”I want to create a research environment that works like an academy but with people who are prepared to get their boots muddy – ready to go out into the field and to contact policy makers,” says Francisco Alpizar, coordinator of the EfD in Central America.
Francisco Alpizar completed his PhD in environmental economics at the University of Gothenburg and is now coordinator of the Environment for Development Program for Central America. Among other things he is doing research on Costa Rica’s national parks, which include some of the most interesting biodiversity hotspots in Central America.
”The most important reason why I wanted to be an environmental economist is that I love these parks. I want to make sure that these protected areas are well-managed and funded according to their particular objectives, be it conservation, tourism, education, or a mix of these,” says Alpizar.
The last stretch of the gravel road from Sacramento to the ranger station near Barva Volcano in Braulio Carrillo National Park is quite bad. Alpizar is bumping back and forth in CATIE’s four-wheel drive vehicle. (CATIE is the Spanish acronym for Tropical Agriculture and Higher Education Center, of which the EfD program is an integral part.)

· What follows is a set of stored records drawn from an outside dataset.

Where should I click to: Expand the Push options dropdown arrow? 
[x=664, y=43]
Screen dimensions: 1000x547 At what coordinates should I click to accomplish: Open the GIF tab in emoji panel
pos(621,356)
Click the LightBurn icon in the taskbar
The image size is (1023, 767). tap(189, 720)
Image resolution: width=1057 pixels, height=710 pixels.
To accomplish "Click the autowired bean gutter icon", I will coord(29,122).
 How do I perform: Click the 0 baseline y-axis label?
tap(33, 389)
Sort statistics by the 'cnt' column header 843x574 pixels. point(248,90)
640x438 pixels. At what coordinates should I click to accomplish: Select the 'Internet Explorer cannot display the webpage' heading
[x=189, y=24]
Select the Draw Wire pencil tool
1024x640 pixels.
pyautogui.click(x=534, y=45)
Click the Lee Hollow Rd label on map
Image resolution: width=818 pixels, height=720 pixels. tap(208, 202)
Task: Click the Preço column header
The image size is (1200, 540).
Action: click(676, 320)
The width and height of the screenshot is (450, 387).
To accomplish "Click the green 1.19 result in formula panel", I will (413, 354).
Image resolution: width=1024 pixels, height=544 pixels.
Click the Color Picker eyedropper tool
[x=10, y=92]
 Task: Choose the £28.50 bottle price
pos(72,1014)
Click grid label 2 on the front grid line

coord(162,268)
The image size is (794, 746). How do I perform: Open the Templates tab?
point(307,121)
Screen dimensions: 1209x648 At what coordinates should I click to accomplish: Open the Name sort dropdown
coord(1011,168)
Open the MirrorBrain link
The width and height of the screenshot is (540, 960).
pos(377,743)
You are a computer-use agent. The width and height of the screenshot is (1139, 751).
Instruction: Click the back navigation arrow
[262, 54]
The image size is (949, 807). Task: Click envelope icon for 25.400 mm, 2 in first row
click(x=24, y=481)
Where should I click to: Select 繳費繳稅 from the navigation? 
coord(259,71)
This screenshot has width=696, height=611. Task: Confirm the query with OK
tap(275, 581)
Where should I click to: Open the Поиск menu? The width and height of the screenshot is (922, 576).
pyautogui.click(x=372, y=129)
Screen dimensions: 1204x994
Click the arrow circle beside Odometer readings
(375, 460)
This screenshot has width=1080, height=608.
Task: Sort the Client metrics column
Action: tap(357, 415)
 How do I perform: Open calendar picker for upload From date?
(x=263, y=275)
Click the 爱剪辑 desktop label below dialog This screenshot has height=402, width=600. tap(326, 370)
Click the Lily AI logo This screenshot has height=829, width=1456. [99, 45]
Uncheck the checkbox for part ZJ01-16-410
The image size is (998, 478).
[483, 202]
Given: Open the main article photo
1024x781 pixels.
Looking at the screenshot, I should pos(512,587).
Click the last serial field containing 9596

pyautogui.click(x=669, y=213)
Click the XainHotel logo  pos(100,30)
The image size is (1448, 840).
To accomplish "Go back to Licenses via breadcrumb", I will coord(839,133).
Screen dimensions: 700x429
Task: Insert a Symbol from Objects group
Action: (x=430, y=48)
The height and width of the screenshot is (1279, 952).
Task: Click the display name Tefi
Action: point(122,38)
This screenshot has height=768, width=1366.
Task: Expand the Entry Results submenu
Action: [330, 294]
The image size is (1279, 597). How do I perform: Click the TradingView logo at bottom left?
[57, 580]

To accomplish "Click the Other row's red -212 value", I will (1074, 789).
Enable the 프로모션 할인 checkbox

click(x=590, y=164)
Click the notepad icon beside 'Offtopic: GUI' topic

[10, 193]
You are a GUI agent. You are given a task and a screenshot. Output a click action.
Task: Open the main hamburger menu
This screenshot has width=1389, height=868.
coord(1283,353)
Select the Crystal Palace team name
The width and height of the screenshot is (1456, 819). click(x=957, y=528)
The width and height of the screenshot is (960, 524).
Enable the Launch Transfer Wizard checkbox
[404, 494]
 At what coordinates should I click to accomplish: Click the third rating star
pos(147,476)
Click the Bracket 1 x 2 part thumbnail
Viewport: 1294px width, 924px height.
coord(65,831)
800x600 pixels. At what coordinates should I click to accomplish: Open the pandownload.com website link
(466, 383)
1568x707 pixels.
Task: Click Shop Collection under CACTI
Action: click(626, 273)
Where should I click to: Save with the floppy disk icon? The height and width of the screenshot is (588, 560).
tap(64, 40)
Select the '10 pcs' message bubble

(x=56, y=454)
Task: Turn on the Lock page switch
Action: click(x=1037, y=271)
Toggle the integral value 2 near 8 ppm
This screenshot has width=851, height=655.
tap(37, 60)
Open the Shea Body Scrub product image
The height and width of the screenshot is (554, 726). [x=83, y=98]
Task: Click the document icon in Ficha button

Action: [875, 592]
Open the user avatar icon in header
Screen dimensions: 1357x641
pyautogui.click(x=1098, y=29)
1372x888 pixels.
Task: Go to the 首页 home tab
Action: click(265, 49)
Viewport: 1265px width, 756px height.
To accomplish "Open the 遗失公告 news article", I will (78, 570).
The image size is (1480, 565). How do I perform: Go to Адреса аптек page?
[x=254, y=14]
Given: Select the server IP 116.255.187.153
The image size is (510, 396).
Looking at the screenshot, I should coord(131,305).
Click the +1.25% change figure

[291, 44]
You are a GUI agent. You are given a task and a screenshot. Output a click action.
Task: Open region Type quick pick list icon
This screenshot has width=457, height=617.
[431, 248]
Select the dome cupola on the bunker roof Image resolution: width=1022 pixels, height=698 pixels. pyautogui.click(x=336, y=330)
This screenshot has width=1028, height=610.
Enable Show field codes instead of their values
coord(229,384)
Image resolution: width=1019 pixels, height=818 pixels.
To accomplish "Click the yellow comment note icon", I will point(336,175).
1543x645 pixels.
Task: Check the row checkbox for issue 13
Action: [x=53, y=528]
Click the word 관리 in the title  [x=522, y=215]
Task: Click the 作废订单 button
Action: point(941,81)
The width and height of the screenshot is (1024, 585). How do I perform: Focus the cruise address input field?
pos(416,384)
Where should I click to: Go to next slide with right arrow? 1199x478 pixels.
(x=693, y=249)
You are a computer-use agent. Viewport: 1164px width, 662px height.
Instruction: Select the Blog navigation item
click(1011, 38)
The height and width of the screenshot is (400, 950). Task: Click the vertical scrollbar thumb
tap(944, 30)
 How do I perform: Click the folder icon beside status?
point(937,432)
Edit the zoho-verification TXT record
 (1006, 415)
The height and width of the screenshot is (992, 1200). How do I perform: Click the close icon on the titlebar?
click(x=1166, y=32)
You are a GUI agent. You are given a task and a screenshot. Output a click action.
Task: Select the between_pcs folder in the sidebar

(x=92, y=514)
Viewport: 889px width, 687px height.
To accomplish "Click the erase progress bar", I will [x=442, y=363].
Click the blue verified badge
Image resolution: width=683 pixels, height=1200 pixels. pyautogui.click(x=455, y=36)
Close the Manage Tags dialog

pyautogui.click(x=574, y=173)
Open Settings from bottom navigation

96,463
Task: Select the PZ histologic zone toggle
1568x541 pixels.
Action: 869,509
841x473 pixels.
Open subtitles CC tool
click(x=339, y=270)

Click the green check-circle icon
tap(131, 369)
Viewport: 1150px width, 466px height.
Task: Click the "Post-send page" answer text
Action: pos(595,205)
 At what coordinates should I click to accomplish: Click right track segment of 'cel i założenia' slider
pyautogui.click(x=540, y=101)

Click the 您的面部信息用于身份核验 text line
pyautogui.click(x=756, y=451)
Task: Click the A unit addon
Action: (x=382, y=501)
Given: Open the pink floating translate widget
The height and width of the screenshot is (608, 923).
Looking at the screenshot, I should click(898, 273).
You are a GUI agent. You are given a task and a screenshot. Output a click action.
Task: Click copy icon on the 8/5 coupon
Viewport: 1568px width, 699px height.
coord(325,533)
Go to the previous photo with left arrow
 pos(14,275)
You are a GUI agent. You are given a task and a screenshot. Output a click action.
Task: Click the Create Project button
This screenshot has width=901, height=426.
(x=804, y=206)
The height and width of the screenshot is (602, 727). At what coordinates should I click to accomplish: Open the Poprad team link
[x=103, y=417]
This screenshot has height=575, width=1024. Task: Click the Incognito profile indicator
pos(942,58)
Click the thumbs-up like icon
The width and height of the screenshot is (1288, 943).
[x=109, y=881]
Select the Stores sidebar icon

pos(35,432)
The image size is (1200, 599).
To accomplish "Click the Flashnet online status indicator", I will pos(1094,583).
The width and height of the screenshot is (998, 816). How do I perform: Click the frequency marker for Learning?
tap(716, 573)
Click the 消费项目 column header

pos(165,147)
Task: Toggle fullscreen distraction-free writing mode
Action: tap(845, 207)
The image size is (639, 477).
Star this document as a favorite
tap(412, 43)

”The tourist busses can’t do this road. What we want to study in our research project is the implementation of an integral approach to tourism management that closely links carrying capacity with a fee structure that accurately captures tourist preferences. Moreover, this study is conducted in close consultation with the local communities that are most likely to affect, or be affected by, changes in the park: What would this park turn into if the road were improved? The answer to this question partly depends on the level of previous planning and work with the local community.”
Collaboration with The Nature Conservancy and SINAC
Francisco Alpizar’s research team is collaborating with The Nature Conservancy on this particular study. The results, presented to the park director in early 2007, show that in terms of visitors it would be worth restoring the road. The park is part of a huge protected area, one of the largest in Costa Rica. Yet, in comparison to other parks, Barva Volcano has very few visitors due to its relative inaccessibility, the dirt road, and lack of public transportation. The community is deeply committed to protecting the area, and sees the reconstruction of the road as a positive result of the joint work with national park authorities.
Although Costa Rica is an international leader in conservation and the country’s national park system may be one of the best developed in Latin America, deforestation is still a problem. About 25 percent of the country’s land is protected area, mainly national parks. But outside protected areas, the pressure on land for pasture, agriculture, and recently residential use, is high. All land use change is considered illegal in Costa Rica. Making the rain forest more accessible to the public is another way of making it economically productive and hence less likely to be cleared.
Alpizar works closely with the Costa Rican System of Conservation Areas (SINAC). His advisory role in the design of the management of Barva Volcano and other protected areas addresses, for example, establishment of entrance fees, optimal park design for ecotourism and participatory decision making with local communities.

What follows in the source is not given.